Again, Steve will provide an analysis of 2024 absent divestiture activity. But the fact is there will be a lot of divestiture activity and the revenue, expense changes, proceed increments and other predictions will have to include some level of predictability in 2024 expectations or flexibility anyway. For the last 3 earnings, we referred you back to the investor event we had in March. I’m not going to disappoint as I’ll mention that yet again, as it does remain the linchpin for our go-forward strategy and execution plan. We’ve always stated that a rationalized portfolio will tee up several levers for the future. Let me talk about a couple of those levers. First and importantly, we expect to generate roughly $1 billion in capital to be used for highest and best future benefit.
Some of that capital allocation will have timing components to it with increasing flexibility and optionality over time. That would include the obvious return to shareholder options and debt reduction as well as acquisition or internal investment options. Of course, there’ll be more to come on that as the proceeds begin to flow in here later in March. Second, a more nimble, more global portfolio platform. Third, a narrower scope of products and capabilities that allow for better management bandwidth allocation while retaining that defensive nature we enjoy with a diverse portfolio. Fourth, better cash flow conversion rates and an enhanced valuation. Now as I mentioned, we announced the first 2 of our anticipated divestitures, which are expected to close and monetize as I also said in the first half of 2024.
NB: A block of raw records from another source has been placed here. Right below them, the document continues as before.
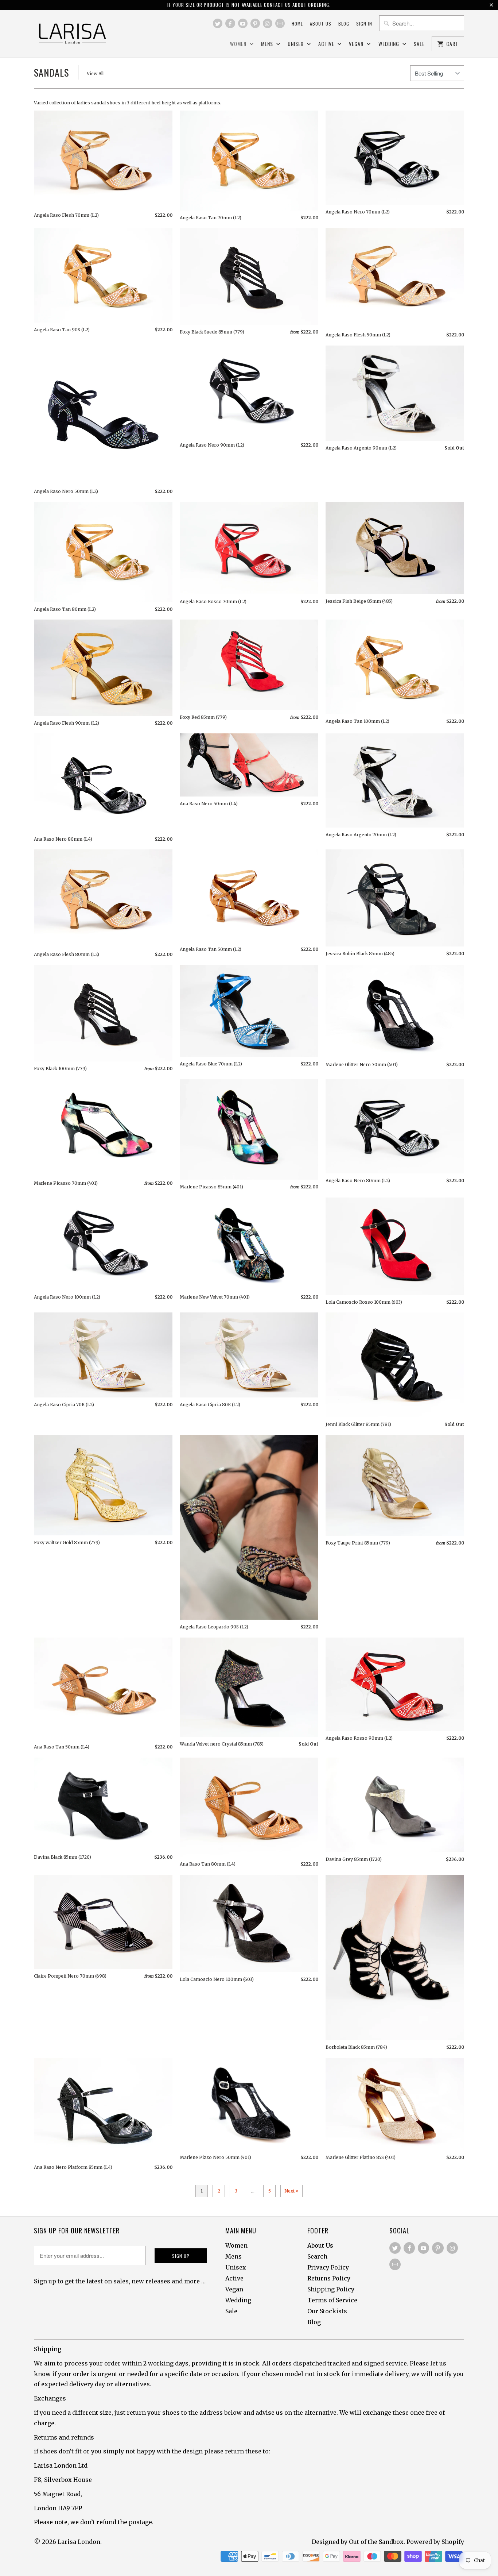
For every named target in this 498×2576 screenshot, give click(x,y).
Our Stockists (327, 2311)
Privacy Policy (328, 2267)
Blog (343, 23)
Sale (419, 44)
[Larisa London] (72, 33)
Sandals (51, 72)
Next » (291, 2191)
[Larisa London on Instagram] (267, 23)
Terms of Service (332, 2300)
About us (320, 23)
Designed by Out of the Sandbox (358, 2541)
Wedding (389, 44)
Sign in (364, 23)
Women (239, 44)
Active (327, 44)
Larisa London (79, 2541)
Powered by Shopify (435, 2541)
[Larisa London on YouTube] (243, 23)
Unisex (296, 44)
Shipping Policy (330, 2289)
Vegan (357, 44)
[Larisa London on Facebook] (230, 23)
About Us (320, 2245)
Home (297, 23)
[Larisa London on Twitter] (217, 23)
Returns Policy (328, 2278)
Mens (268, 44)
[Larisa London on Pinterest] (255, 23)
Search (317, 2256)
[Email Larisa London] (280, 23)
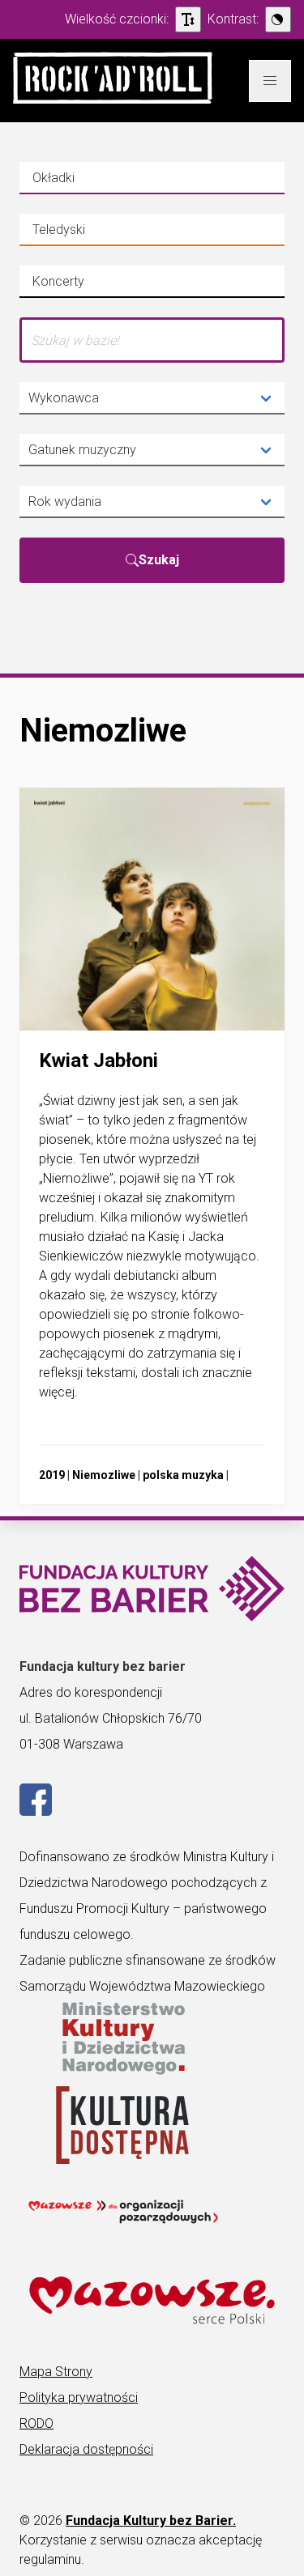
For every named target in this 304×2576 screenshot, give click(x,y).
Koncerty (84, 286)
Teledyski (84, 234)
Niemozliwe (103, 1475)
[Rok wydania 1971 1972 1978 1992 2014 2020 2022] (152, 502)
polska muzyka (183, 1475)
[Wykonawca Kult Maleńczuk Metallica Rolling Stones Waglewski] (152, 398)
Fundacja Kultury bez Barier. (151, 2520)
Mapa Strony (55, 2371)
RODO (36, 2423)
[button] (112, 80)
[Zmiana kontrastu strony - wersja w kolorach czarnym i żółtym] (278, 19)
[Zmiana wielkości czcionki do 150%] (188, 19)
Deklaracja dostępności (86, 2449)
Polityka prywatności (78, 2397)
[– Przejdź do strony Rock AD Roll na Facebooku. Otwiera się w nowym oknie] (35, 1811)
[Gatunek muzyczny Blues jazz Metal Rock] (152, 450)
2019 (52, 1475)
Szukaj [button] (159, 559)
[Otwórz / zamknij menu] (270, 81)
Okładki (84, 182)
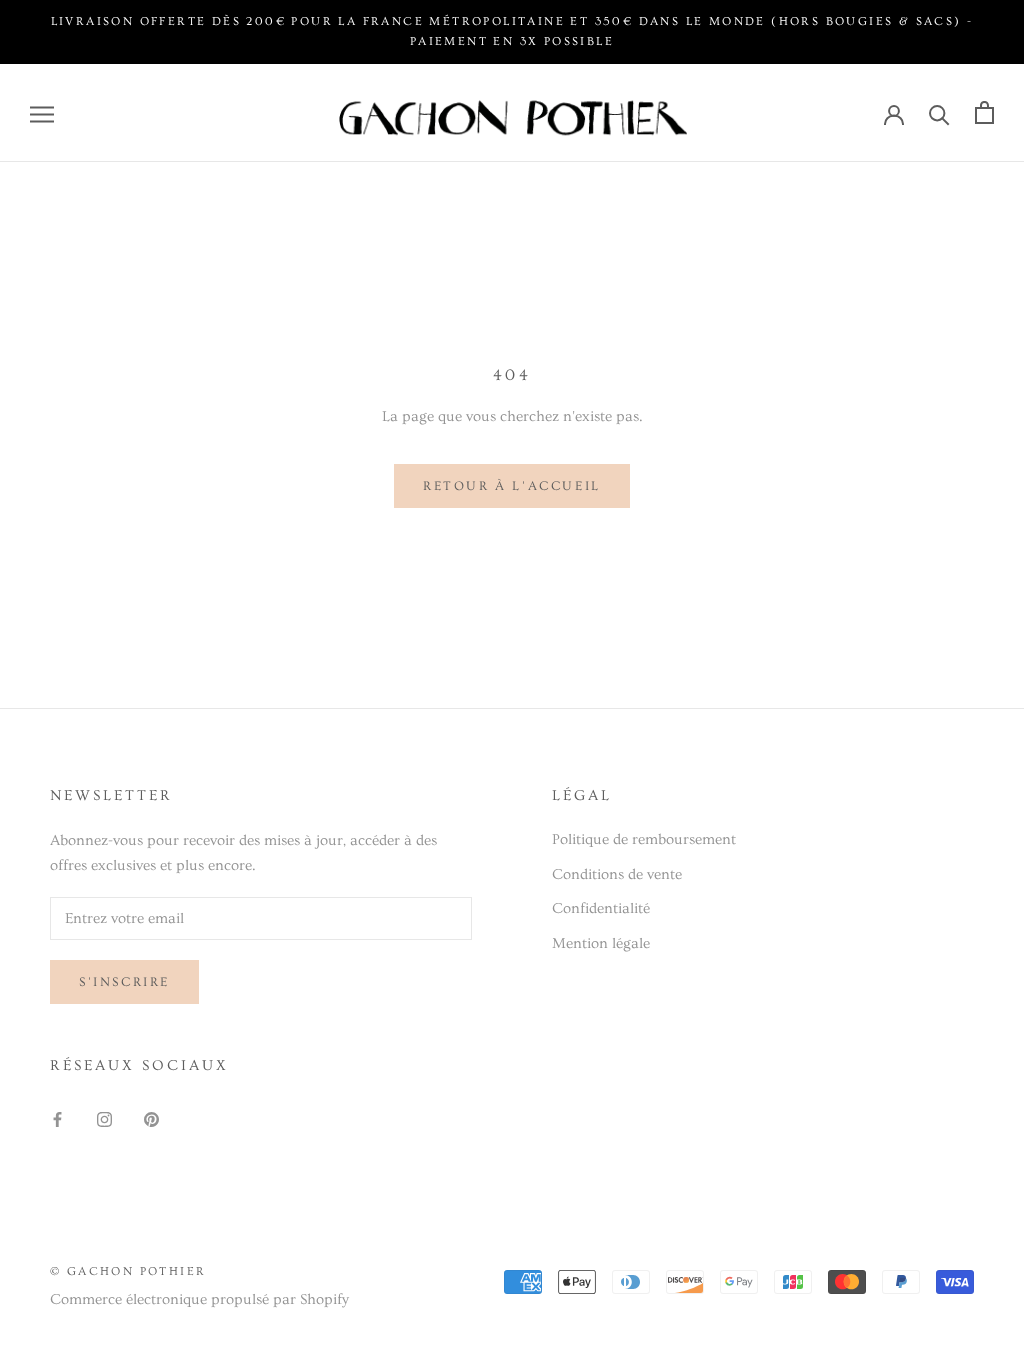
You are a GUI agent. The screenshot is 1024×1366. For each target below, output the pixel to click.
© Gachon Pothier (128, 1271)
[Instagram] (104, 1116)
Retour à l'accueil (512, 486)
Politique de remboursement (644, 839)
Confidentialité (601, 908)
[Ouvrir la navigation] (42, 112)
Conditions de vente (617, 874)
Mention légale (601, 943)
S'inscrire (124, 982)
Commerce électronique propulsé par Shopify (199, 1299)
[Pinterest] (151, 1116)
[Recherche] (939, 112)
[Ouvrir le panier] (984, 112)
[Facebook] (57, 1116)
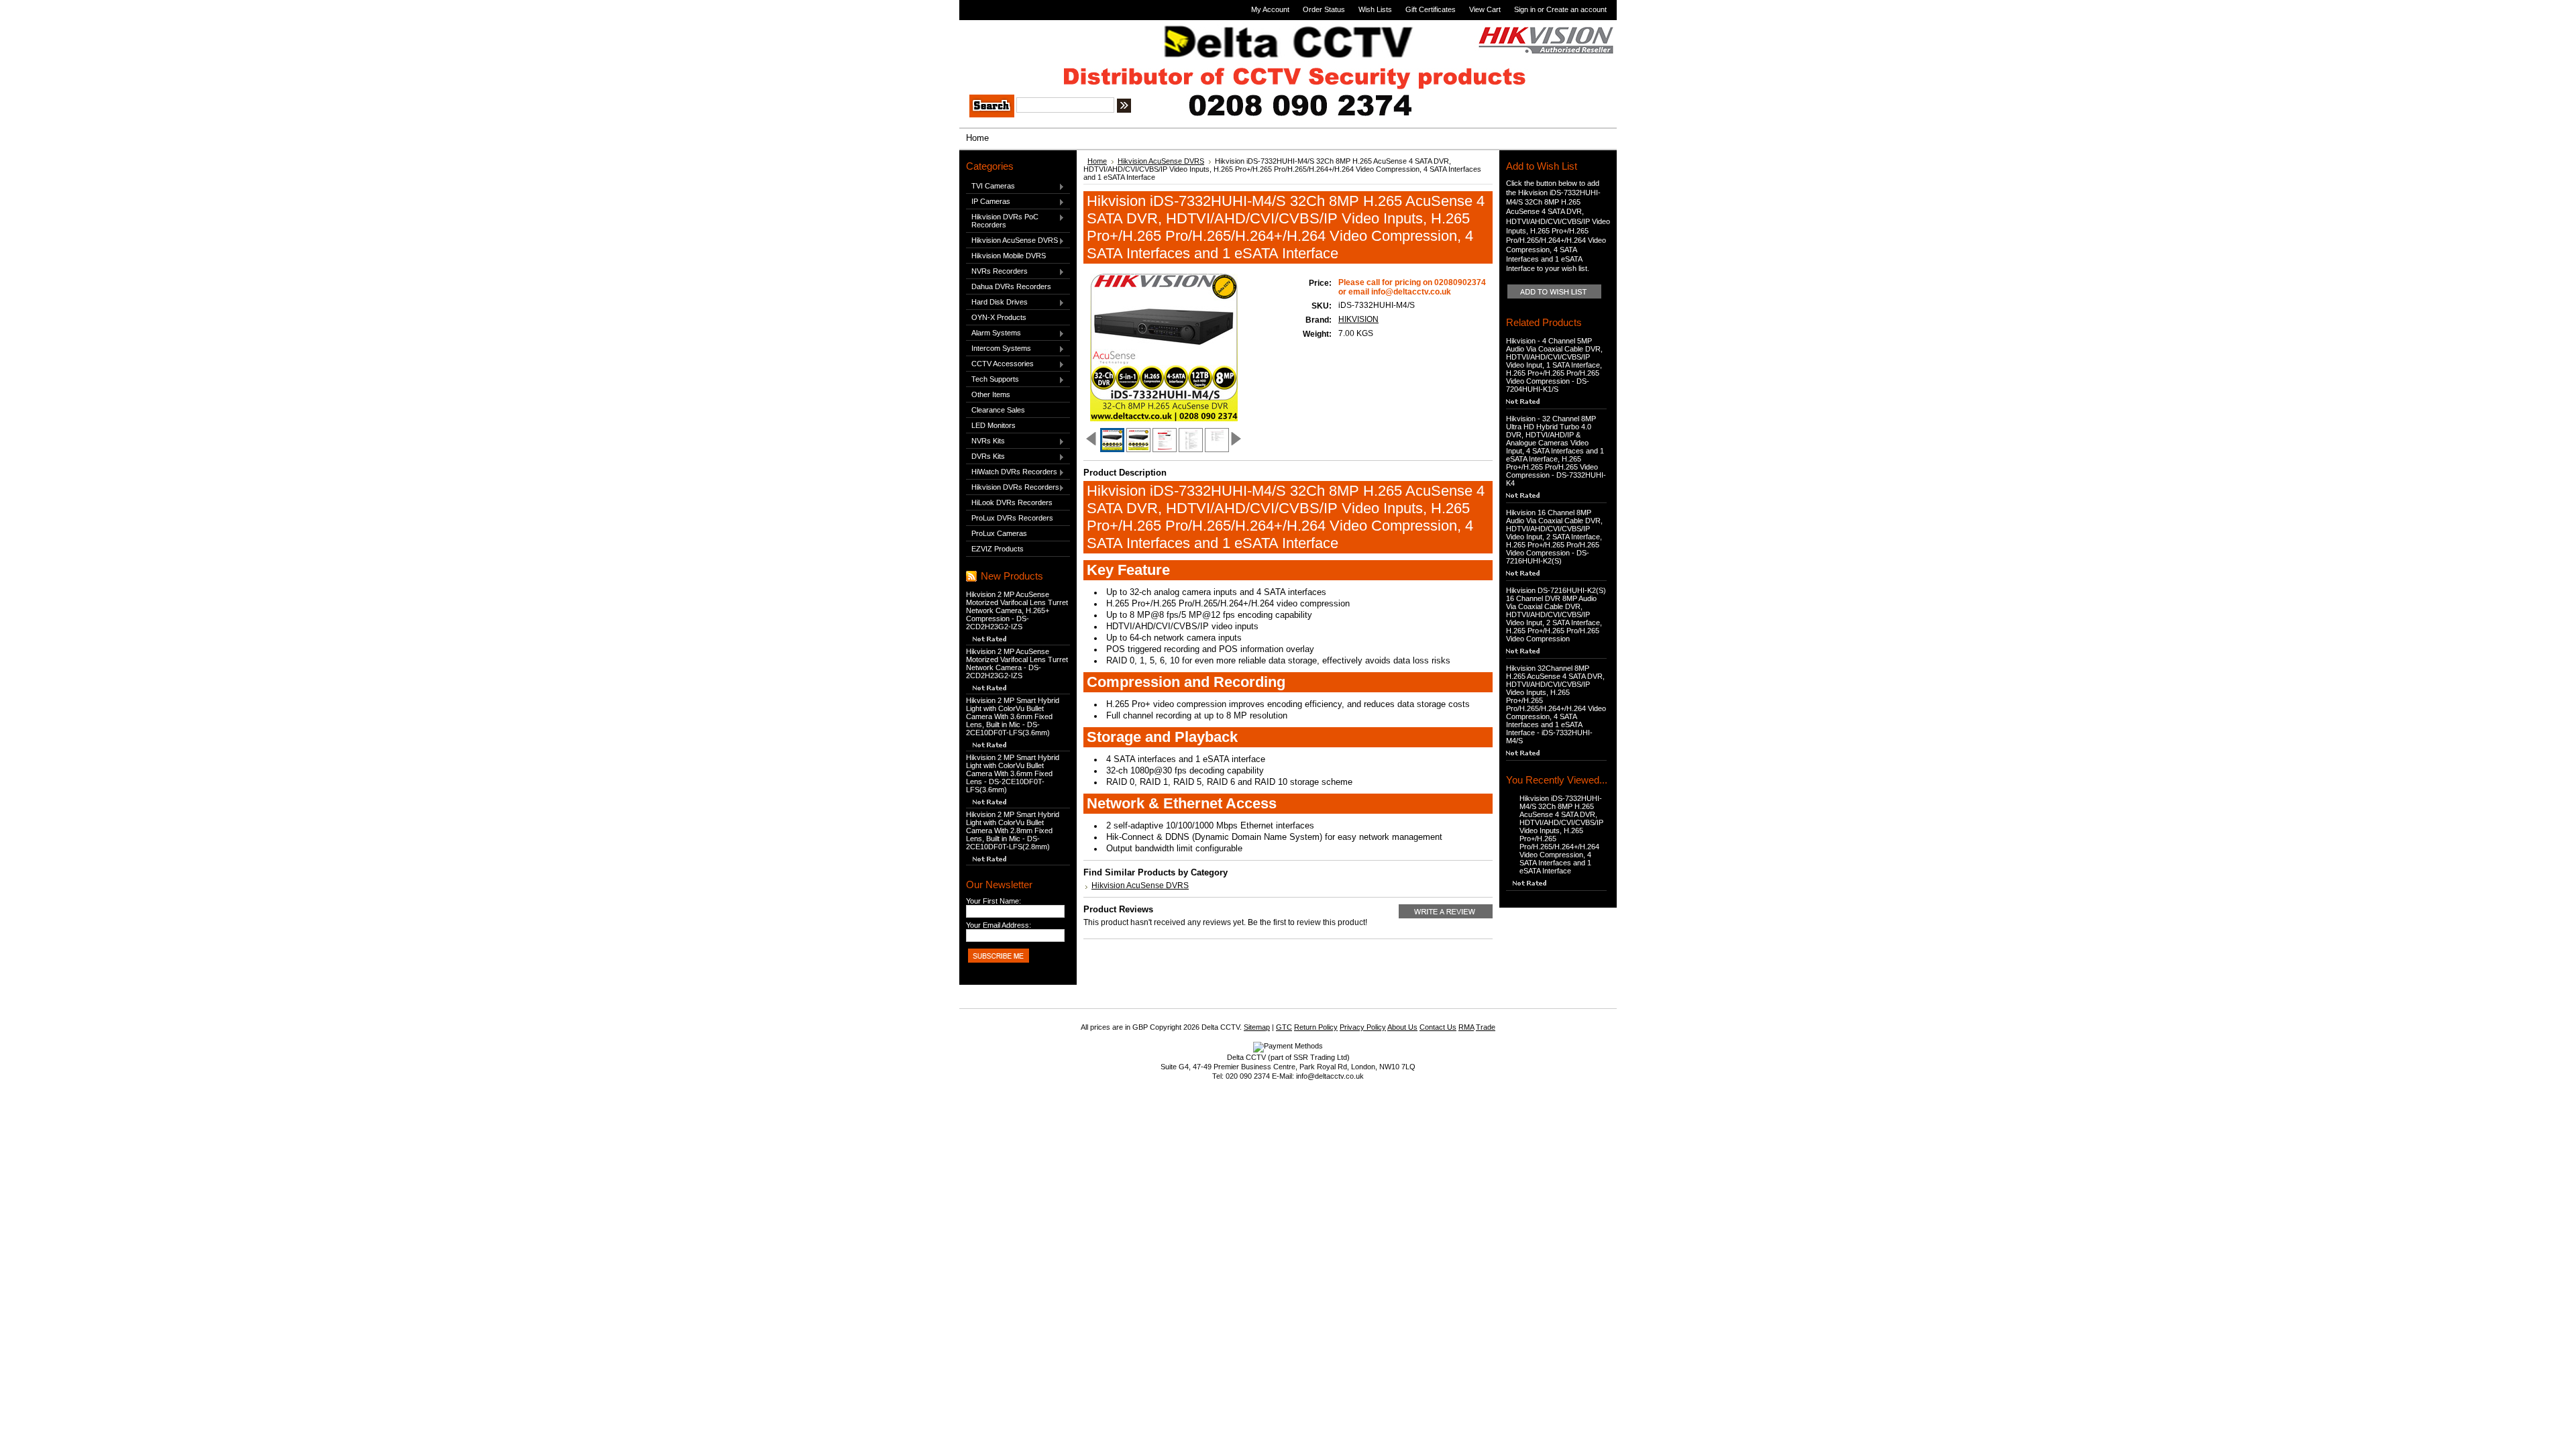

There are others in process as well. Again, the mission is to land on a $3 billion-ish, 3% to 5% growing company with reduced debt and an enhanced valuation at that 2025 exit. Steve will detail some components of that plan, but it’s all of our job to make it happen. Lastly, we compete every day out in the market like everyone else, whether it’s for new business or new talent in our workforce. Our team moved 59,000 associates worked very hard in 2023 to improve every aspect of our performance against that competitive landscape, and I’m proud of what we accomplished. Whether it’s in the financials or the culture improvements or the industry recognition or the strong improvement in our client relationships, we made significant progress. And that progress takes time to bear fruit, but the foundation is built, and the next level of achievement is clearly on the horizon.
So with that, I’ll thank you in advance. And now I’ll turn it over to Steve for the details. Steve?